A not-so-sweet ending to chocolate trademark dispute
With Easter just around the corner, many of us could expect to receive a Cadbury or Nestle easter egg. Did you know that over the last few years both companies have been involved in legal disputes over trademarking, with Cadbury recently withdrawing a trademark claim over their wrapper colour?
In 1995 Cadbury registered a trademark for the purple colour (Pantone 2685C) used for their ‘chocolate in bar or tablet form’. Cadbury then applied for a new trademark in 2004 to cover additional products such as drinking chocolate and cakes. The wording of the application stated: “…being the predominant colour applied to the whole visible surface of the packaging goods”.

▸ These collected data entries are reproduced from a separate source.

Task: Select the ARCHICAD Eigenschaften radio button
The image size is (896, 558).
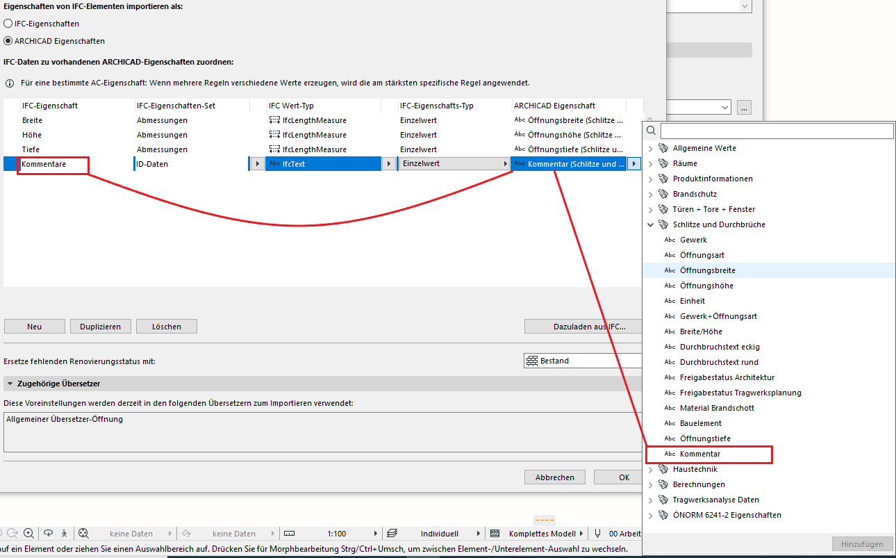Action: point(6,40)

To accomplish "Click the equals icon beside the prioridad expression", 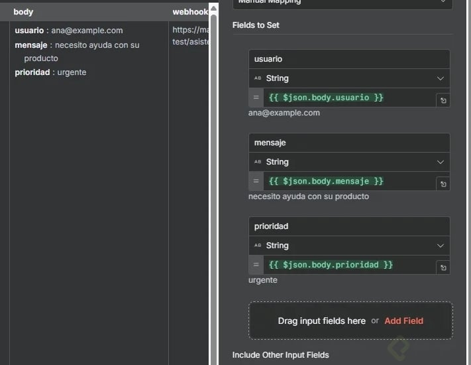I will click(x=256, y=265).
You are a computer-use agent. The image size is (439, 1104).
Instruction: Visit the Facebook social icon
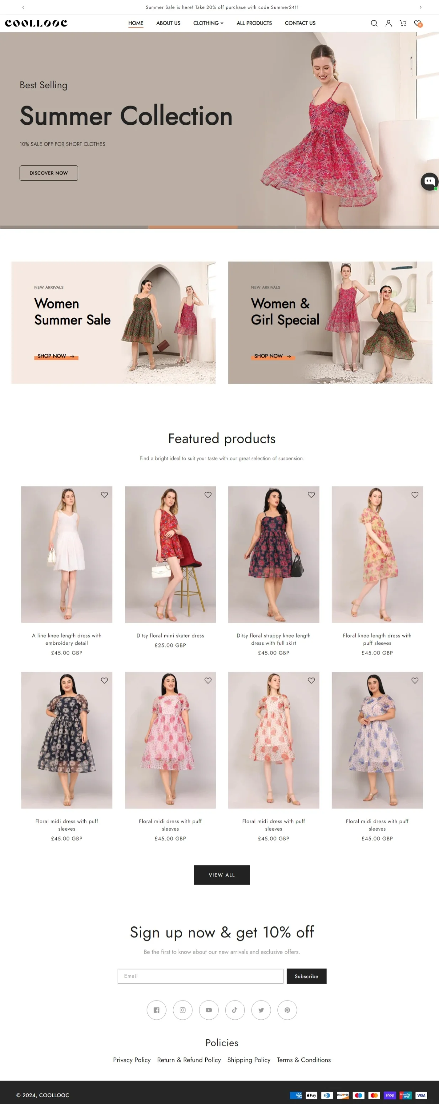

Nestle opposed this application (after all Quality Street and the ‘Purple One’ sweet both have purple packaging) with the Court of Appeal then rejecting the application in 2013. The COA found issue with the wording of the application, stating that the term ‘predominant colour’ was too wide-ranging and lacked “the required clarity, precision, self-containment, durability and objectivity to qualify for registration”
In the judgement, Lord Justice Floyd stated: “If allowed to be the predominant colour rather than restricted to the whole surface, the registration could cover uses of purple in extravagantly different ways… the mark could appear as stripes, spots, a large central blob, or in any other form.”

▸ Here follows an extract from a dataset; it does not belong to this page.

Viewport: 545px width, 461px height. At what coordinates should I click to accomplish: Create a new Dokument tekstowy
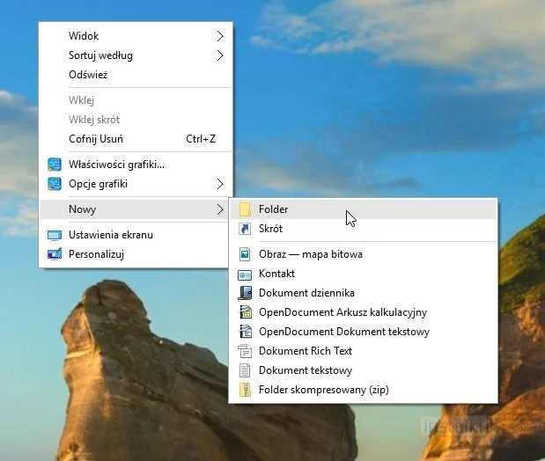pos(306,370)
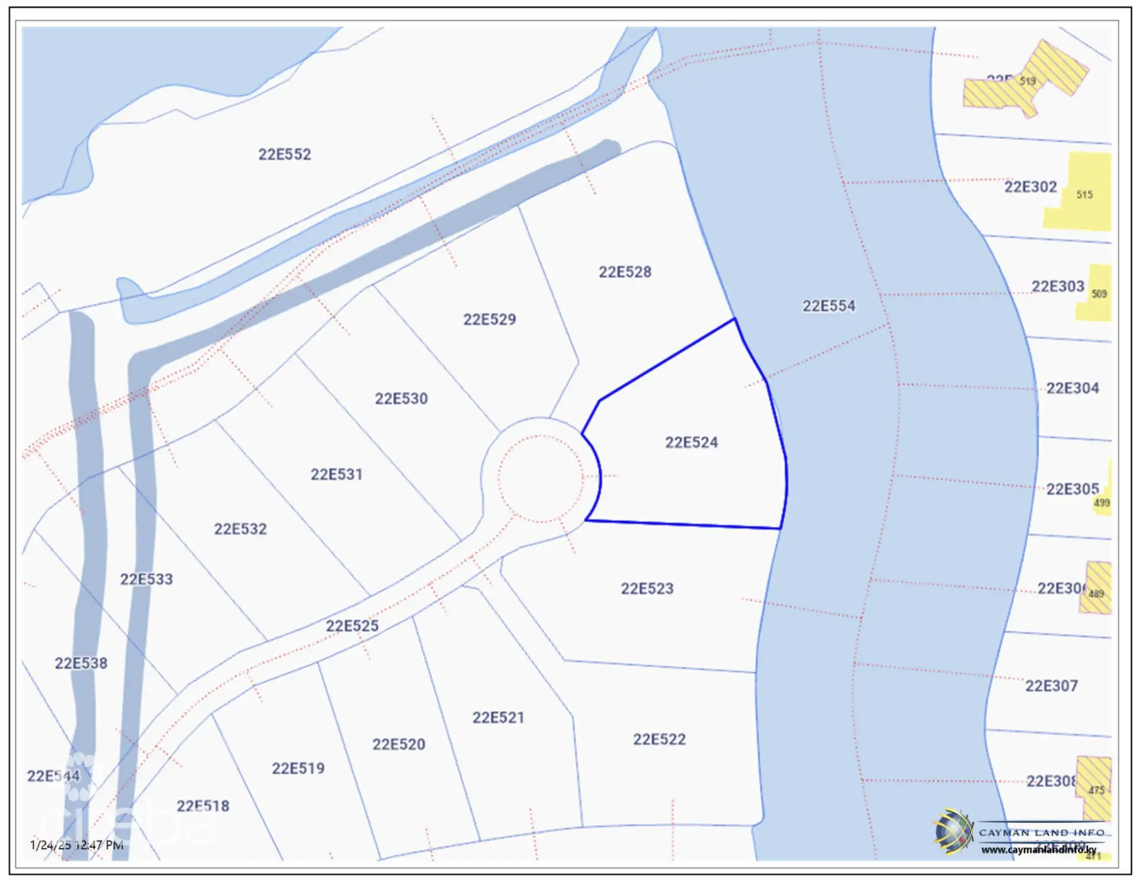
Task: Click the 1/24/25 12:47 PM timestamp
Action: click(x=77, y=845)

The decision has demonstrated that the wording of any trademark application is key and must be clearly defined. As of February 2019, Cadbury’s parent company Mondelez International has said it will not launch any further appeal.
Nestle have also been involved in a similar situation; in 2002 the company applied for a trademark in Europe for the three dimensional shape of the 4 fingered KitKat. The KitKat was created by Rowntree (now owned by Nestle) in 1935. Similar 4-fingered chocolate products are also available in Europe, including the Kvikk Lunsj and Milka Leo bar – both made by Mondelez, parent company of Cadbury, who opposed the trademark application.
The case centred on whether the KitKat brand was distinctive enough that it could be recognised by shape alone with evidence that it was recognisable in every European Union country.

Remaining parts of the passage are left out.